Key Challenge: Retrieval based solely on titles and abstracts is insufficient to confirm citation relationships, which often requires deep cross-validation within the full-text content of papers.

Goal: To design a more faithful and generalizable citation attribution Agent.

Key Insight: Expanding the retrieval action set, specifically by incorporating full-text search and context retrieval capabilities.

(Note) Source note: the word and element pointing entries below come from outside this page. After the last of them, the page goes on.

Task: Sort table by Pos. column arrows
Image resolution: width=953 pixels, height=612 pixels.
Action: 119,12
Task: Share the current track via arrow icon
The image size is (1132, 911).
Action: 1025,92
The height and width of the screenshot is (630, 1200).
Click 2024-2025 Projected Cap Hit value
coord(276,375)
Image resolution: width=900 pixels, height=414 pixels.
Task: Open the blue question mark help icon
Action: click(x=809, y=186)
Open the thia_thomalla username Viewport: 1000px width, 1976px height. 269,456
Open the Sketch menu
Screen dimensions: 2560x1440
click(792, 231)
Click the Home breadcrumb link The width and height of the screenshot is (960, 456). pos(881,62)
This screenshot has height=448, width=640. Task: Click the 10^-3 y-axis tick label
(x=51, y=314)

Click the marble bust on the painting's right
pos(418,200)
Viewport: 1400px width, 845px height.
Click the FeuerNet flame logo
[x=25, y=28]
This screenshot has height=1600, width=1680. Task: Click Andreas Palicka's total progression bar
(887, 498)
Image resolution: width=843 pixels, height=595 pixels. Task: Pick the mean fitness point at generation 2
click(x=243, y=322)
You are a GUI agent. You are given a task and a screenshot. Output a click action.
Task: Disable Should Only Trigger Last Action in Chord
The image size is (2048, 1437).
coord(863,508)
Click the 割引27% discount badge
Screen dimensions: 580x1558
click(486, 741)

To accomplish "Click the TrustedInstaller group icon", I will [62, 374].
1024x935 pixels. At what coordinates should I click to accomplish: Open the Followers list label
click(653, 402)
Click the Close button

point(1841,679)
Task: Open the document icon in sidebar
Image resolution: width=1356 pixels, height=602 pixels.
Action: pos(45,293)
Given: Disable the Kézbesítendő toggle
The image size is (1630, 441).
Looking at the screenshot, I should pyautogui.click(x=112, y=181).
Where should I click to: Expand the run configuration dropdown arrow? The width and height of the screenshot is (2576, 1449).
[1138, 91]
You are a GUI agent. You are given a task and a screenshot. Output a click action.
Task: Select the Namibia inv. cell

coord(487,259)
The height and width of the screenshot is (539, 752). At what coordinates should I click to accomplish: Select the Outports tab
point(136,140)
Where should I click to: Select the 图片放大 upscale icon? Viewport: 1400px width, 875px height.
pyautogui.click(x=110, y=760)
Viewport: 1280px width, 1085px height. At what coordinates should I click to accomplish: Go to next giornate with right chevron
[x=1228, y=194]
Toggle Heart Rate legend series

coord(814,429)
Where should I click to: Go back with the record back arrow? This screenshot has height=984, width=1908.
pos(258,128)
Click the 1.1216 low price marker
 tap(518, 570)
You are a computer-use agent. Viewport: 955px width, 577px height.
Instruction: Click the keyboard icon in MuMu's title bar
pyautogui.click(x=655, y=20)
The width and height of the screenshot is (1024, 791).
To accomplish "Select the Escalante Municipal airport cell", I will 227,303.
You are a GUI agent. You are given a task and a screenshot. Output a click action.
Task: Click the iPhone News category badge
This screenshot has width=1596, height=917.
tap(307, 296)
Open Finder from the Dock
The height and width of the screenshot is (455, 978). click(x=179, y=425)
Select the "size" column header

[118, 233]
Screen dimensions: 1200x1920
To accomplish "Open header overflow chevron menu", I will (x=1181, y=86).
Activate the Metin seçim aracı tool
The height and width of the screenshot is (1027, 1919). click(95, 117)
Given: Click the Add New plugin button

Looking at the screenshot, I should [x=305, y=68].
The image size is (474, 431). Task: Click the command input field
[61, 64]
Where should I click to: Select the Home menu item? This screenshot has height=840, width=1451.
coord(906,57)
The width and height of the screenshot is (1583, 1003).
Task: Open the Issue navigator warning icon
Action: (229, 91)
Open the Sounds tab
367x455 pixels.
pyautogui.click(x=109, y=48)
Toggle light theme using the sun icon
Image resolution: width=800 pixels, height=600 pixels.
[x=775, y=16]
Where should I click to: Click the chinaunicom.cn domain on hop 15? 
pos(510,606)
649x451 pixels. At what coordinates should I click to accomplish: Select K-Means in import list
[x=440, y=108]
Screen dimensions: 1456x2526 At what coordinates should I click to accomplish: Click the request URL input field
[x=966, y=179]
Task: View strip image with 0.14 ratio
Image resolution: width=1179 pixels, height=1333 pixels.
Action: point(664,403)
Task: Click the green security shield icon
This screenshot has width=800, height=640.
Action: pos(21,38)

Core Idea: Citation validation needs to transcend title/abstract-level information by establishing a stronger evidentiary basis through full-text search and contextual retrieval.

Method

Overall Architecture

CiteGuard is an LLM-based Agent that extends CiteAgent with three new actions: find_in_text (full-text paper search), ask_for_more_context (retrieval of context from source papers), and search_text_snippet (cross-paper full-text snippet search). It supports iterative retrieval to recommend multiple references.

Key Designs

  1. Expanded Retrieval Action Set:

    • Function: Provides deeper evidence compared to titles and abstracts.
    • Mechanism: Introduces find_in_text (searching queries within a specific full-text paper), ask_for_more_context (retrieving 3 paragraphs preceding and following an excerpt), and search_text_snippet (searching full-text snippets across databases).
    • Design Motivation: Citation relationships are often embedded within the body of a paper; relying exclusively on titles and abstracts can lead to misjudgments.
  2. Iterative Retrieval for Multi-citation Recommendation:

    • Function: Recommends multiple relevant references.
    • Mechanism: Each execution recommends one reference, and subsequent runs exclude previously selected papers to search for new ones. Redundant recommendations are avoided by filtering against the selected set \(E_k\).
    • Design Motivation: Many academic claims comprise multiple valid citations, making a single reference insufficient.
  3. Cross-domain Generalization:

    • Function: Evaluates the usability of the method in fields beyond Computer Science.
    • Mechanism: Collected the CiteMulti extension benchmark, covering Biomedicine, Physics, and Mathematics, as well as long-paragraph scenarios.
    • Design Motivation: To verify the generalizability of the proposed method.

Loss & Training

No model training is involved. The Agent utilizes GPT-4o or DeepSeek-R1 as the backbone model.

Key Experimental Results

Main Results

CiteME Benchmark Results

Method Accuracy (All Difficulties)
CiteAgent + GPT-4o 35.4%
CiteGuard + GPT-4o 45.4% (+10pp)
CiteGuard + DeepSeek-R1 68.1%
Human Performance 69.2%

Ablation Study

  • CiteGuard identifies alternative valid citations not covered by the baseline.
  • The new retrieval actions (especially find_in_text) contribute most significantly to performance gains.
  • Cross-domain experiments demonstrate the potential for generalization.

Key Findings

  • Full-text search capability is essential for citation validation.
  • The accuracy of 68.1%, which is close to human performance, proves the effectiveness of the method.
  • LLM-as-a-Judge is unreliable for citation validation and requires retrieval augmentation.

Highlights & Insights

  • Addresses a real pain point in scientific writing with high practical value.
  • Achieving performance close to humans represents a significant milestone.
  • The expanded CiteMulti benchmark fills the gap in cross-domain evaluation.

Limitations & Future Work

  • Dependency on the Semantic Scholar API may limit coverage in certain domains.
  • Full-text search requires papers to be accessible, which may not be possible for all publications.
  • Iterative retrieval increases inference costs.
  • Future work may explore integrating the method into academic writing workflows.
  • The extension of CiteAgent reveals the critical value of full-text searching.
  • Provides a practical tool for quality control in scientific citations.

Rating

  • Novelty: ⭐⭐⭐⭐ Full-text search and iterative multi-citation recommendation are practical innovations.
  • Experimental Thoroughness: ⭐⭐⭐⭐ Cross-domain evaluation + manual annotation + multi-model comparison.
  • Writing Quality: ⭐⭐⭐⭐ Clear problem definition and sound experimental design.